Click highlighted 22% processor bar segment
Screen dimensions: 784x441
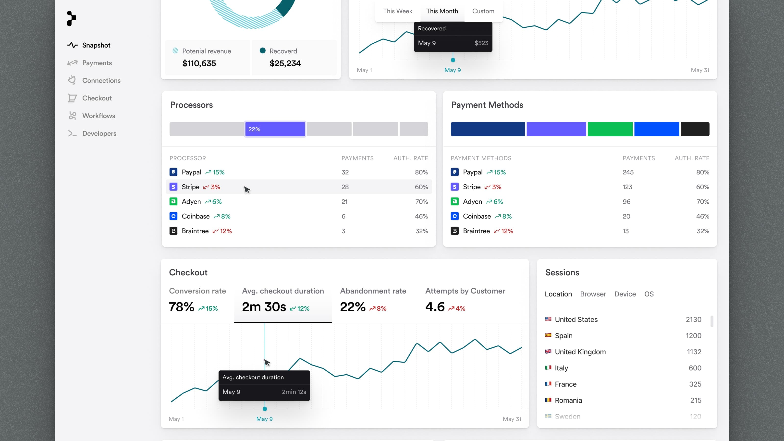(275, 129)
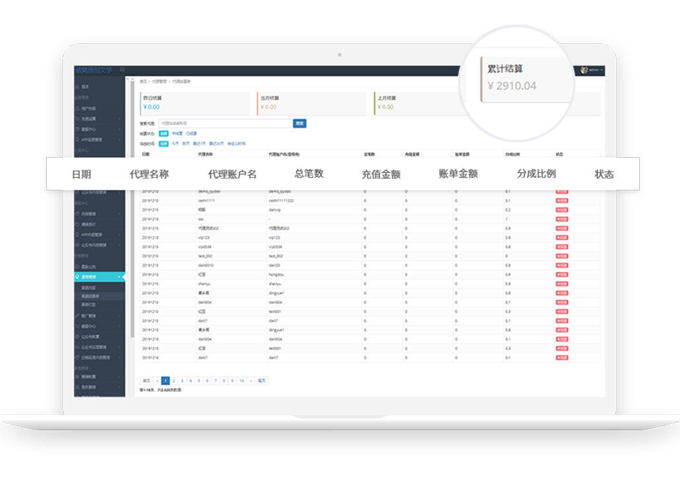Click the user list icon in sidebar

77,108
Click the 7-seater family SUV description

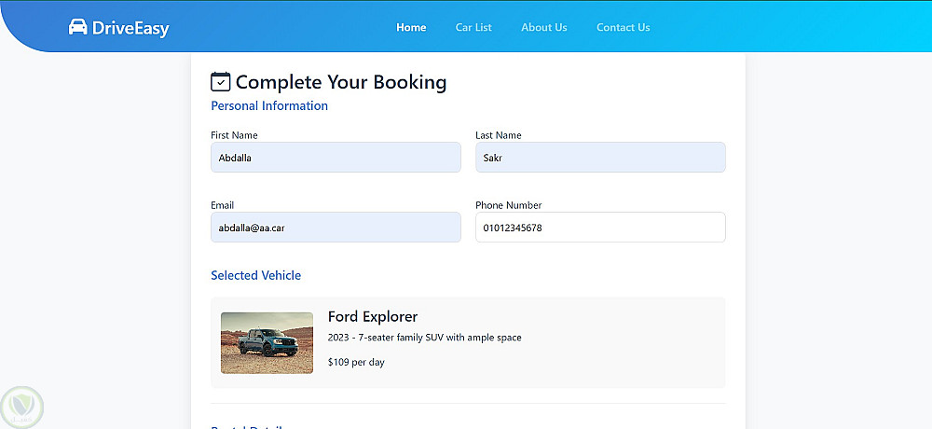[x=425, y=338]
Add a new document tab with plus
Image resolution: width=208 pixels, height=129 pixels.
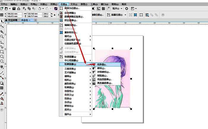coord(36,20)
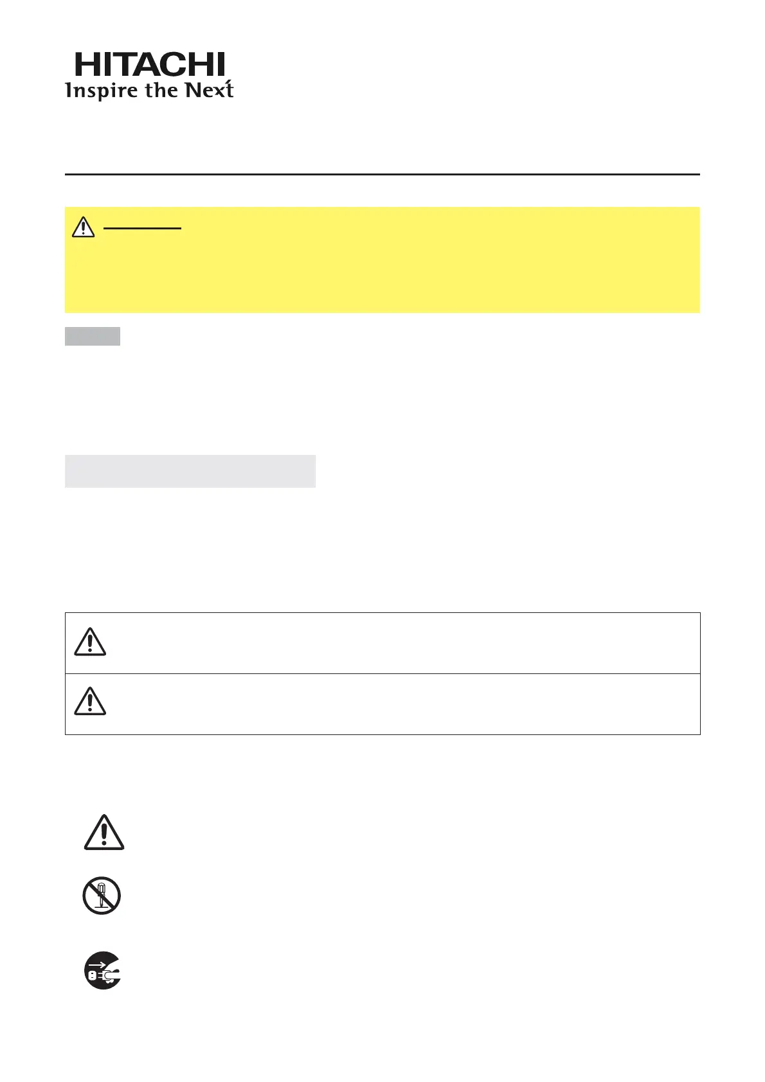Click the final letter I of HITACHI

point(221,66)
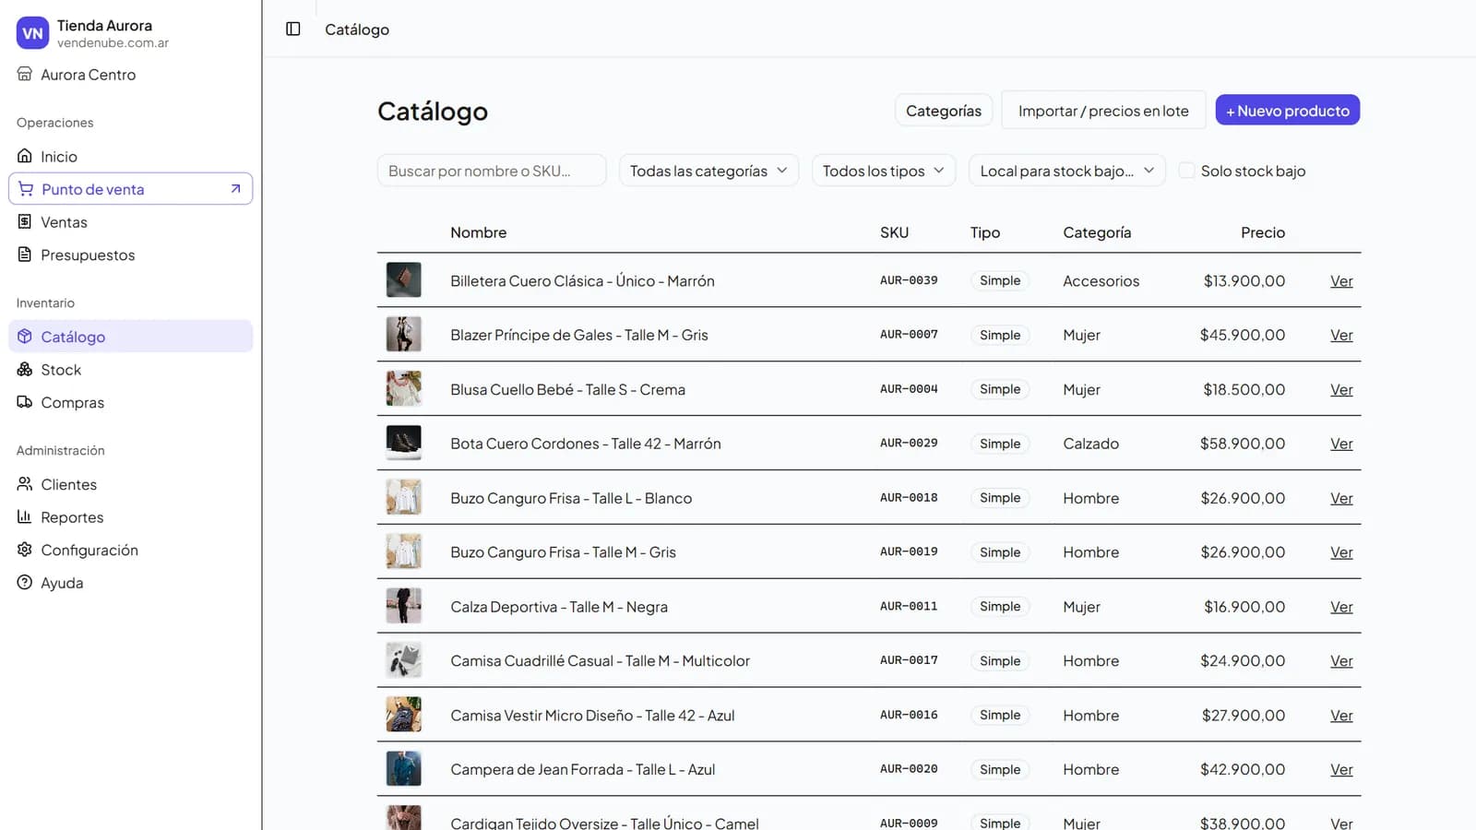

+ + +

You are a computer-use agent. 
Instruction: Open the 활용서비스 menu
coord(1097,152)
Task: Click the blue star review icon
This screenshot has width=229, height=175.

+ + +

Swap "icon" for "symbol" in the rows above, starting at the line that has "You are a computer-use agent." and stopping after the line that has "This screenshot has width=229, height=175.", and write out only those lines with nothing else changed.

You are a computer-use agent. 
Instruction: Open the 활용서비스 menu
coord(1097,152)
Task: Click the blue star review symbol
This screenshot has width=229, height=175.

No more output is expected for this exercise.